0.8 Goodness of fit comparing 3 models

Here I preform goodness of fit calculations for 3 of the models. The first model is the full model sans coliniar vairables, the second is the box cox transformed model, and the third is the reduced box cox transformed model. Of these three models the reduced model seems the most apropriate.The full model has a slightly higher adjusted r^2, meaning the reduced model explains less of the variability of the observations. This is offset by the reduced models much better mallows Cp and AIC that indicate a higher accuracy in predictions using the reduced model.

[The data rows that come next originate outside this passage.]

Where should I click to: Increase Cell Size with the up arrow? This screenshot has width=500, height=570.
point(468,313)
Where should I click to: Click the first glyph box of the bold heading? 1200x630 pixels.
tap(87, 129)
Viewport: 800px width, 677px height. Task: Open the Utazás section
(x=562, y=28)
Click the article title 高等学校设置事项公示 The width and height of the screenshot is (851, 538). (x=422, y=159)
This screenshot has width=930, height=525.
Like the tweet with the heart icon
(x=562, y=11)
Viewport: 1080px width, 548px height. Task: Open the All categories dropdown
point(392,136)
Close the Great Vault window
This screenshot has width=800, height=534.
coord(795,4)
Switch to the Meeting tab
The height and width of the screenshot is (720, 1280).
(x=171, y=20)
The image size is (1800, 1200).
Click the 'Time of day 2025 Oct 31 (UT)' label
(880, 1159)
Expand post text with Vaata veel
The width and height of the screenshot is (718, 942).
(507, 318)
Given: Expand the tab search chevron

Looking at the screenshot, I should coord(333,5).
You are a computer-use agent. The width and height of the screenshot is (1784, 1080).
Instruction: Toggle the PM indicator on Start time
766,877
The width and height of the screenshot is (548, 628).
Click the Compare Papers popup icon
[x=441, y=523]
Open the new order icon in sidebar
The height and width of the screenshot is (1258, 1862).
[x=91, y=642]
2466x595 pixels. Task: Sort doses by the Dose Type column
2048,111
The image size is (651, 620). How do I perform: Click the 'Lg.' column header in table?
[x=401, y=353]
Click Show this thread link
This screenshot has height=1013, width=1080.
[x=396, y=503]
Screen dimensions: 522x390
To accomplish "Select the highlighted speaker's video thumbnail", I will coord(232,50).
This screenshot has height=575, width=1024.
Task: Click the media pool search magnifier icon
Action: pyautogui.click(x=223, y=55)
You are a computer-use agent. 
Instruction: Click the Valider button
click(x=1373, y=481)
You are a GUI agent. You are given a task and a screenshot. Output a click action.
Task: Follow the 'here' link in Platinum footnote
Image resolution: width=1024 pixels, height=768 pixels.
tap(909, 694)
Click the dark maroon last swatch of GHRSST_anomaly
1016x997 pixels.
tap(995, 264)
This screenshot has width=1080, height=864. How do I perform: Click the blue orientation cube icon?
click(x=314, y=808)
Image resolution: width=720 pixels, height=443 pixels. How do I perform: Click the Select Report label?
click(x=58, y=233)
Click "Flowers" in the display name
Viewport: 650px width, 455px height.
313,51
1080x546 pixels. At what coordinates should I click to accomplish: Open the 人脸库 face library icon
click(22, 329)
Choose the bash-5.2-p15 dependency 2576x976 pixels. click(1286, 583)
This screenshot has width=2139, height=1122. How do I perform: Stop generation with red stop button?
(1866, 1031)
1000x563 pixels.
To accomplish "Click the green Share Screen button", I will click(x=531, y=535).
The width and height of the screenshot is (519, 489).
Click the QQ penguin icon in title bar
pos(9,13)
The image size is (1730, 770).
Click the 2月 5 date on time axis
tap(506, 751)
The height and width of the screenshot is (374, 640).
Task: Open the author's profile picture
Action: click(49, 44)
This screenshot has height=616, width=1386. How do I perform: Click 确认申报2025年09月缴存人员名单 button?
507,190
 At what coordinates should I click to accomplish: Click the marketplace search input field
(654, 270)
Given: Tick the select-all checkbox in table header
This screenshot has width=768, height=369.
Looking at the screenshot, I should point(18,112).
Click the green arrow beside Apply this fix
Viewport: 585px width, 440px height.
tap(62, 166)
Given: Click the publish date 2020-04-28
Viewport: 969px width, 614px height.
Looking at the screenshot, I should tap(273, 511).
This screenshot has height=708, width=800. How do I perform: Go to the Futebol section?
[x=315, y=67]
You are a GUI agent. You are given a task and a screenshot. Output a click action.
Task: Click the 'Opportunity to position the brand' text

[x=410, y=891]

Goodness-of-fit Measures of Candidate Models
SSE R.sq R.adj Cp AIC SBC PRESS
Full model 92902252429 0.5264570 0.4972660 19 6107.171 6178.228 106716640789
Transformed model 0 0.4560837 0.4225547 19 -9336.521 -9265.465 0
reduced model 0 0.4465416 0.4318805 9 -9351.112 -9317.454 0

0.9 Final model

The final model is the following

((Salary^-1.2)-1)/-1.2 = 0.8333318 + 0.0000012* DepartmentExecutive Office + 0.0000004 * DepartmentIT/IS -0.0000002 * DepartmentProduction -0.000000001 * DepartmentSales + 0.0000005 * DepartmentSoftware Engineering -0.0000001 * HispanicLatinoYes + 0.000000046 * PerfScoreID + 0.0000000054 *Absences

In this model department = Admin Offices and HispanicLation = Yes are used as baselines. As we transformed the salary variable a direct interpretation of the values of the coefficients is difficult. We can however comment on the direction and relative sizes of these coefficients. The difference between departments is the most significant predictor of employee salary. The order of salary by department ranked highest to lowest are Execute Office, Software Engineering, It/IS, Admin Offices,Sales,Production. Hispaniclatino having a negative correlation with salary would be a concerning result for any HR employees. The positive relationship between performance score and salary is an expected and desired finding. The positive correlation between absences and salary is strange, but probably not meaningful given it is a fraction of strength of the other variables.